Archers can provide comprehensive and specialist legal advice to clients wishing to start up in business.

We provide the following services to our clients:

  • Advice on the various ways that businesses can be formed and operate;
  • Advice regarding the types of company formations to use (i.e. a limited liability company, sole trader, public limited company, management company etc) and we can help you to consider all the advantages/disadvantages of each to enable you to reach an informed decision;
  • Drafting company documents i.e. the Memorandum and Articles of Association

We can also provide start up businesses with advice and support in relation to fundraising, customer contracts, intellectual property, real estate, employment and other issues arising out of the day to day running of the business. In addition we can draft and provide advice on straightforward shareholder agreements, joint venture and partnership agreements.

What legal form should the business take?
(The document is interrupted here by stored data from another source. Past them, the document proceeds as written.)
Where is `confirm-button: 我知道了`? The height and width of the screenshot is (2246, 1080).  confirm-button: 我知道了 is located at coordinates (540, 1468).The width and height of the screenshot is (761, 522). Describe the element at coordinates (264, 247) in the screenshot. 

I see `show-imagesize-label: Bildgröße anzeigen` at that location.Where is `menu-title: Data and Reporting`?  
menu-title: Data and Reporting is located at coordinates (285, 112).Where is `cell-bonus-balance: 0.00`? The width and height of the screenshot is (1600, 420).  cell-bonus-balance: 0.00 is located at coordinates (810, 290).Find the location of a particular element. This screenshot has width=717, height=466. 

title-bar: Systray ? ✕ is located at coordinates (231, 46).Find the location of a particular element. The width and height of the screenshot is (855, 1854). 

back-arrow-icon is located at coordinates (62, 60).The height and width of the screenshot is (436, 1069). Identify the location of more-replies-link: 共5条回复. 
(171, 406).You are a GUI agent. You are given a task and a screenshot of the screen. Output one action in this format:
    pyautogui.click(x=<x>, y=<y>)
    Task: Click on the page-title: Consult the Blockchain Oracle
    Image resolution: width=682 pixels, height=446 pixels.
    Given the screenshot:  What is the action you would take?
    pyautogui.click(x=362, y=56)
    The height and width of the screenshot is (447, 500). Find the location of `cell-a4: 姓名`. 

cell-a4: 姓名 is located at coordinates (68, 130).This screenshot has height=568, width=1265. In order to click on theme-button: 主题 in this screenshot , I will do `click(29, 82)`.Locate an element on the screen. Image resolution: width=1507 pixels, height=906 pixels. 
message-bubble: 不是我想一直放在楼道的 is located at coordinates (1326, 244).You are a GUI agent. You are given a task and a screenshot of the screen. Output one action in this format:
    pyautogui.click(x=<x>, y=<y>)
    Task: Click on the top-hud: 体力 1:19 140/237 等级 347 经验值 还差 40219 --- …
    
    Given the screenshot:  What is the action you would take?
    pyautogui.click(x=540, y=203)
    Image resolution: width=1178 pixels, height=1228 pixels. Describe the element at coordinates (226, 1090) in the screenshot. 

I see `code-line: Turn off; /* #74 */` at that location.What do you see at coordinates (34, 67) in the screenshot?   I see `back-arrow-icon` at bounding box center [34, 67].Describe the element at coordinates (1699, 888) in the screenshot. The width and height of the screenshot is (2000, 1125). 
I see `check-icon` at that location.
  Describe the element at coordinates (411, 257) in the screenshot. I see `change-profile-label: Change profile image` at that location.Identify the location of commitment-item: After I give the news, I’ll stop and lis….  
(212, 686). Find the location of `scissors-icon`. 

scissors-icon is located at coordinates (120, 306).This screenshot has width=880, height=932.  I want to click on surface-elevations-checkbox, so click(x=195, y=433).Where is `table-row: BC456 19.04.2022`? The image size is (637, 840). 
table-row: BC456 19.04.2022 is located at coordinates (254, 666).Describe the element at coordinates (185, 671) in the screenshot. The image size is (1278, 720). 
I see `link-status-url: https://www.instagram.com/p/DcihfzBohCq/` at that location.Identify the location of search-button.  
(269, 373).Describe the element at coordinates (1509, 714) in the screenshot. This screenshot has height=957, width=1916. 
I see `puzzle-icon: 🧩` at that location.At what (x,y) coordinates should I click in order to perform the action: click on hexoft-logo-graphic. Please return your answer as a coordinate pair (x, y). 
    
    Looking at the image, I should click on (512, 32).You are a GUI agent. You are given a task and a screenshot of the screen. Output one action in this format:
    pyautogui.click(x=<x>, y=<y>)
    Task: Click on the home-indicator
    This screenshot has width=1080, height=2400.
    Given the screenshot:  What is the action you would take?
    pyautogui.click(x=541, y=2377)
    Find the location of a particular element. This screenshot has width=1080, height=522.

This is one of the first things to decide when setting up a new business. There are essentially four basic forms that a business can operate through. These are sole trader, partnership, limited liability partnership and limited company.
Each structure has it’s own implications in relationship to the ownership of assets, liability and taxation. It is important that these issues are considered in order to decide which structure is most suitable for your business.
Set out below is a brief description of each type of business structure;

Sole trader

This is the most basic form of business structure. An individual simply commences carrying on a business in his or her own name. There are no legal formalities to be complied with and, therefore it can be a cost-effective format. All income generated by the business is taxed as the individual’s income and the individual will also bear personal liability for the business’s debts and contracts.

Partnership

Where two or more people are involved in setting up a business a partnership is automatically formed. If this is to be the case then It is advisable that a formal partnership agreement is drafted to regulate the relationship between the partners (e.g. how much money each partner puts in and how much each can take out, which partners will be responsible for doing what and what happens if the partners fall out.) The partnership will be taxed on the basis of each partner receiving a slice of the profits (as determined by the partnership agreement) and paying personal income tax on that sum. Each partner will be responsible for the actions of every other partner and will be personally liable for all debts incurred by the business and any other obligations entered into by it.

Limited liability partnership

This is the same as a straightforward partnership with the exception that the partnership agreement governing it and its annual accounts must be open for inspection by the public, the same as in limited company situation. This is done by lodging the documents at Companies House. The partnership can limit the liability of each individual partner to a set amount.

Limited company

A limited company has its own separate legal identity and is owned by the shareholders. The running of the business by the company is governed by the Board of Directors and all income generated by the company is subject to corporation tax rather than income tax. It is the company itself that is responsible for any liabilities.